- Exercise objective
If a record holds a picture, leave the picture out and restate everything else word for word.

- Dataset
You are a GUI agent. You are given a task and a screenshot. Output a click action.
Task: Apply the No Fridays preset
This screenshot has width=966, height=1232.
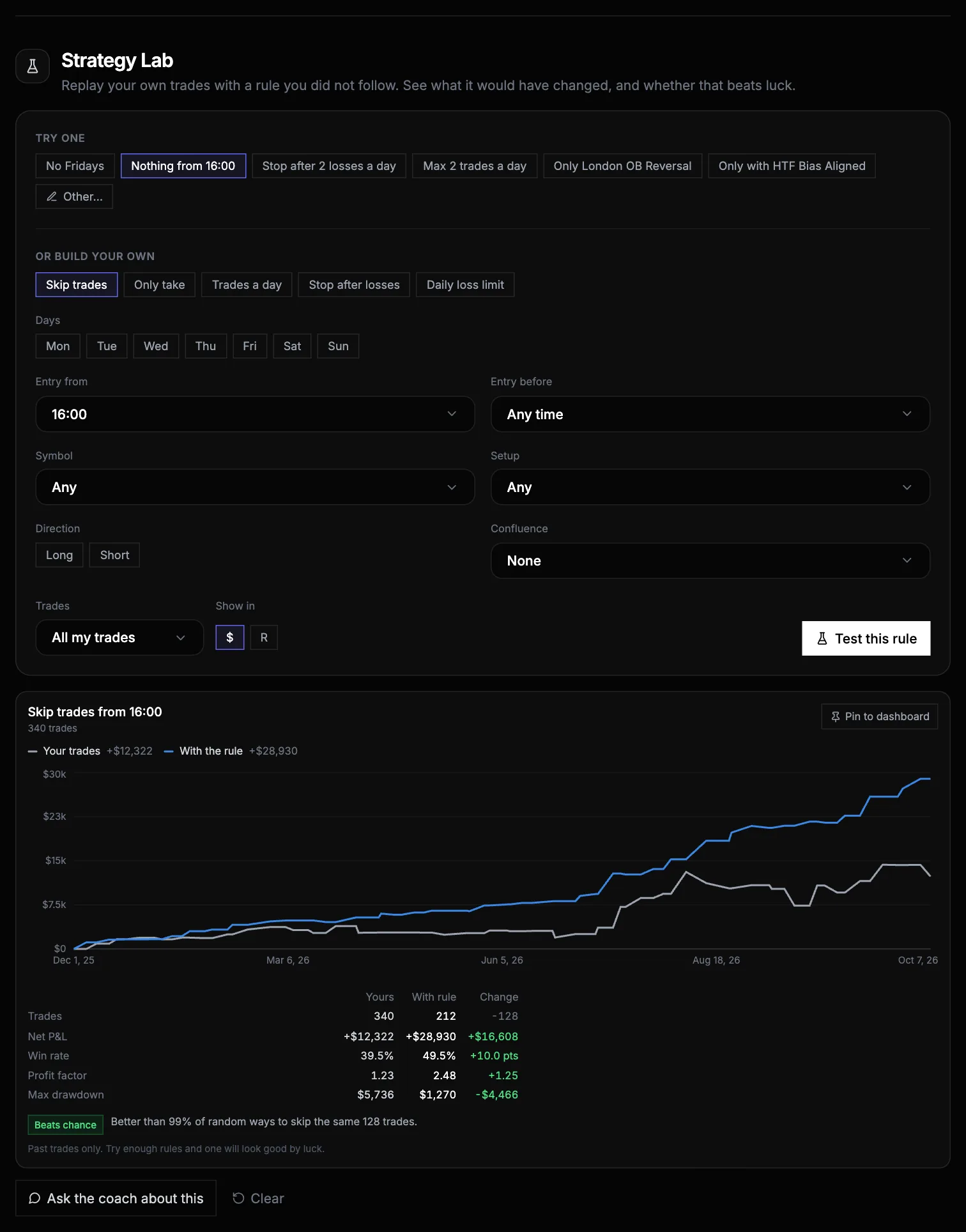click(75, 166)
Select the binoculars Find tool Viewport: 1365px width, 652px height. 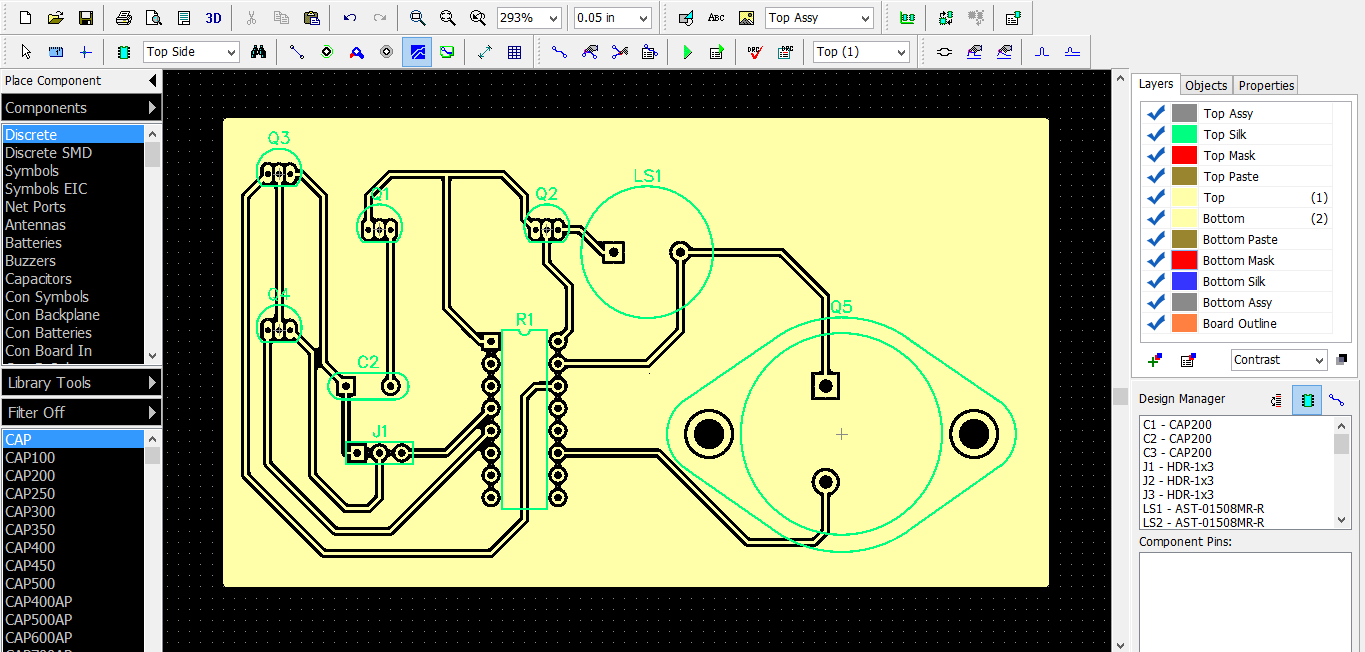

- Solution to this problem
You are a GUI agent. You are given a task and a screenshot. Output a click action.
Task: Apply the No Fridays preset
This screenshot has width=966, height=1232.
click(75, 166)
Select the binoculars Find tool Viewport: 1365px width, 652px height. 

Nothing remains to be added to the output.